Records excerpted from a collection
--

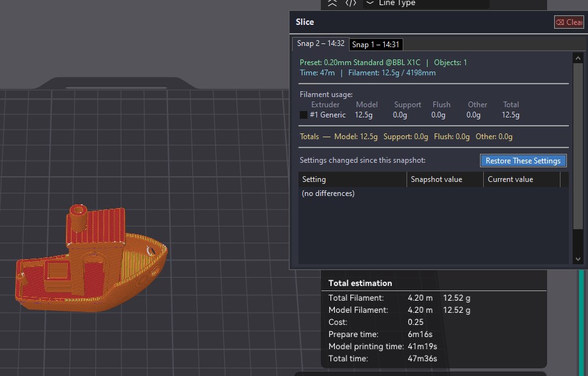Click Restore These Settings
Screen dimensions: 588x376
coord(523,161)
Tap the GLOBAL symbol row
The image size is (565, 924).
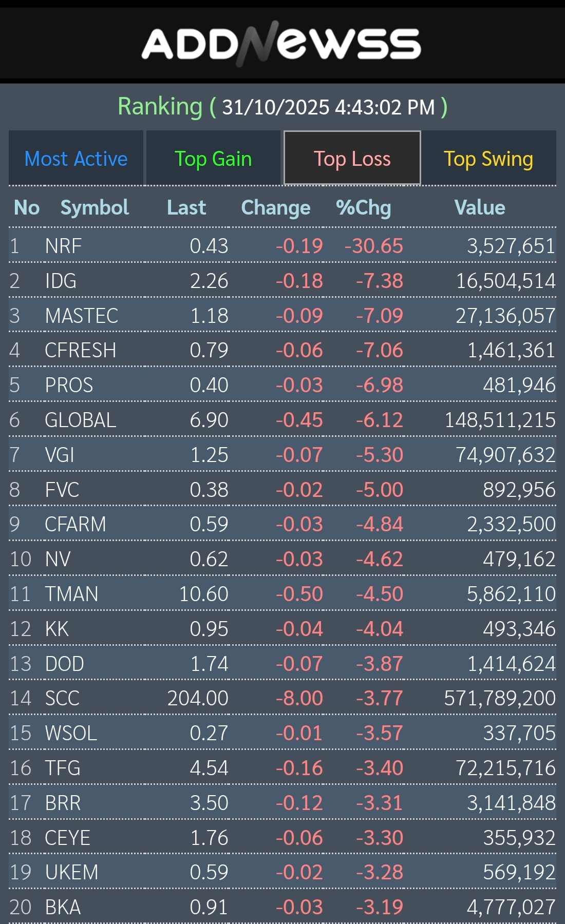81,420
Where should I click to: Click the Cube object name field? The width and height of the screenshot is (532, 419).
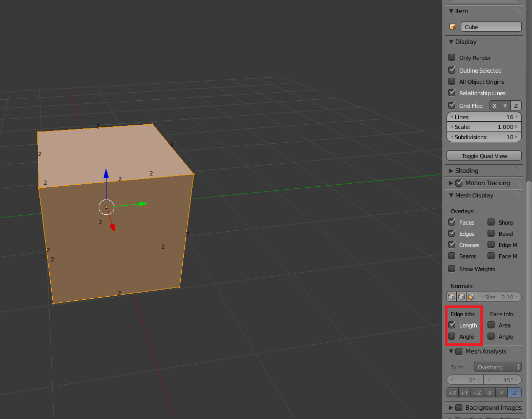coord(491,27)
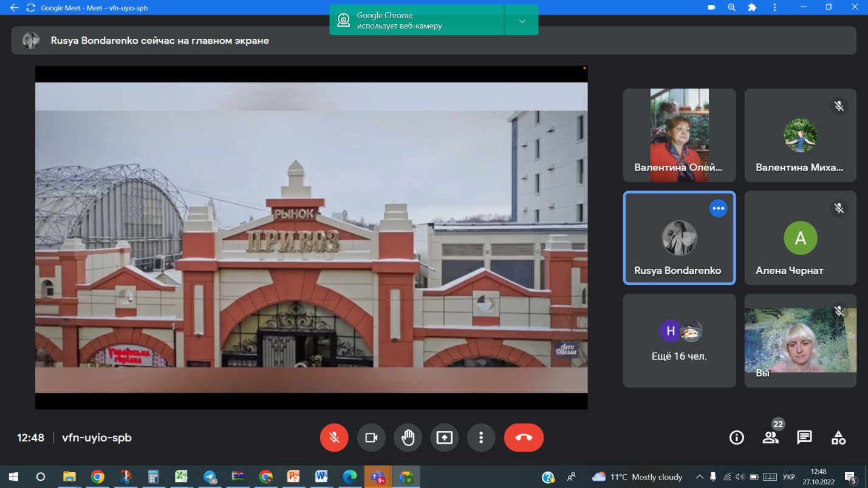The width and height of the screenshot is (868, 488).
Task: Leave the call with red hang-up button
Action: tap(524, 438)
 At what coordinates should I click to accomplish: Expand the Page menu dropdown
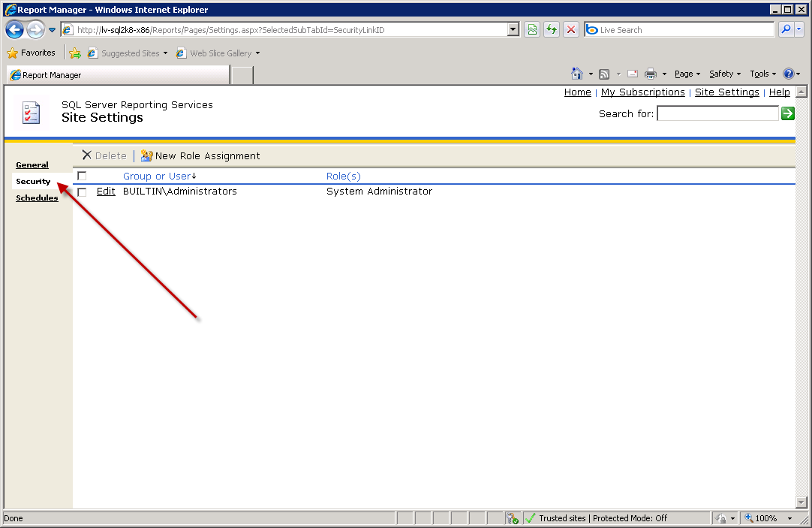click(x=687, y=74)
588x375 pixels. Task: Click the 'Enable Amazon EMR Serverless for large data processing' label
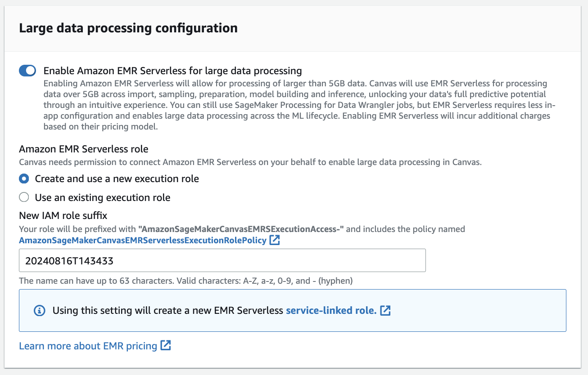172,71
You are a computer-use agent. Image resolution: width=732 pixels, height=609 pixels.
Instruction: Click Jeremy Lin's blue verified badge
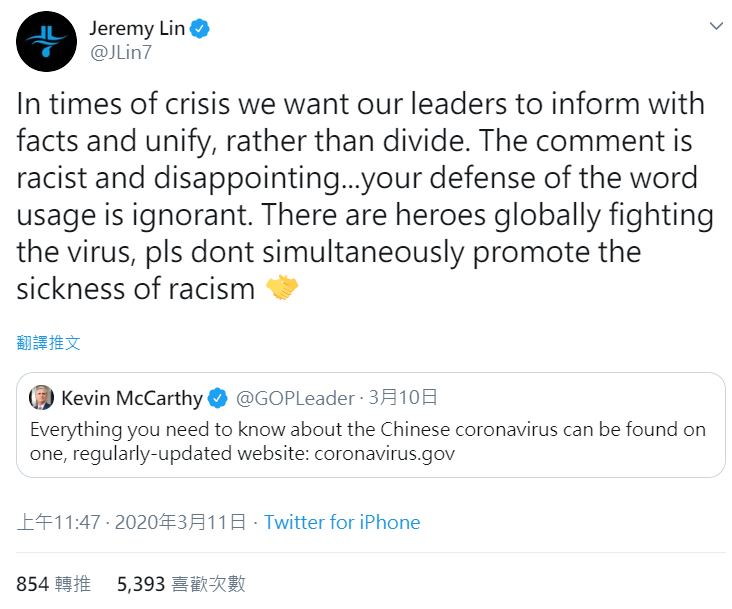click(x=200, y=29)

--

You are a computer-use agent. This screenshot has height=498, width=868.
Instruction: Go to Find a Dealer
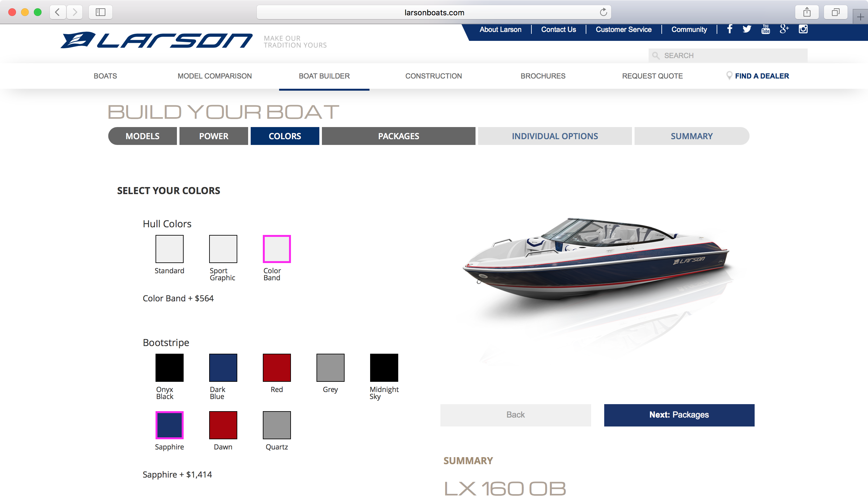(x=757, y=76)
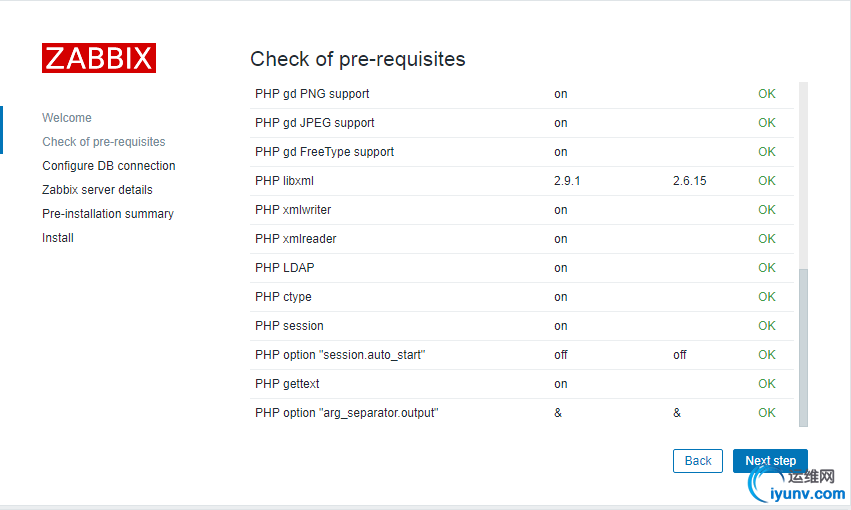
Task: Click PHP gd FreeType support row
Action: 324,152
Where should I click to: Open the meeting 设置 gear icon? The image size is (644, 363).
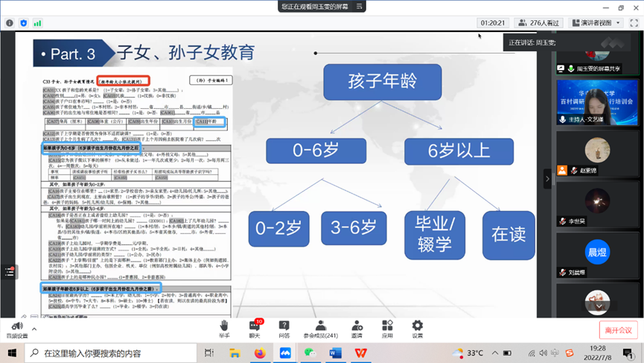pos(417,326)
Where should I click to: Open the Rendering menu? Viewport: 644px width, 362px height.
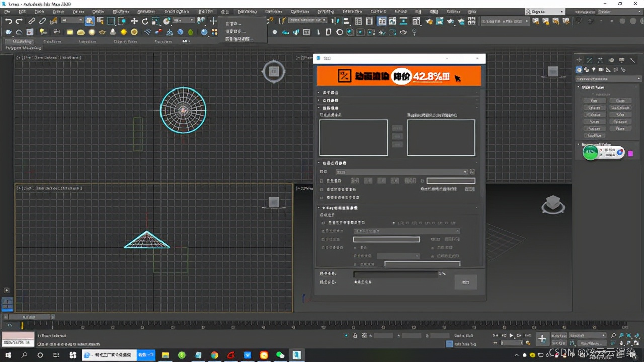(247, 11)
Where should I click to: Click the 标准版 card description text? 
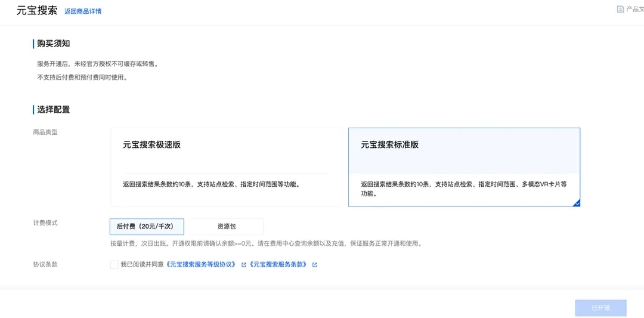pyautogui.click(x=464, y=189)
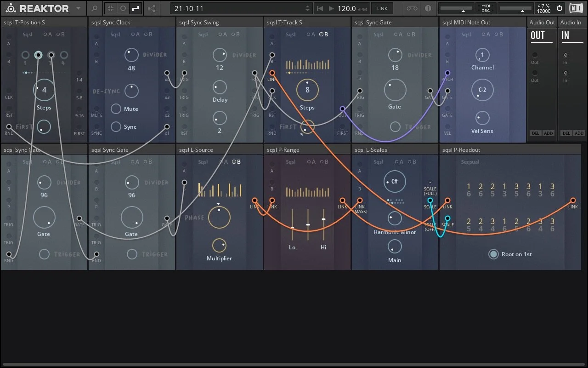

--

Task requirements: When a line of the records includes "computer", that line belongs in the answer.

Result of this task:
You are a computer-use agent. Image resolution: width=732 pixels, height=609 pixels.
You are a computer-use agent. This screenshot has height=498, width=868.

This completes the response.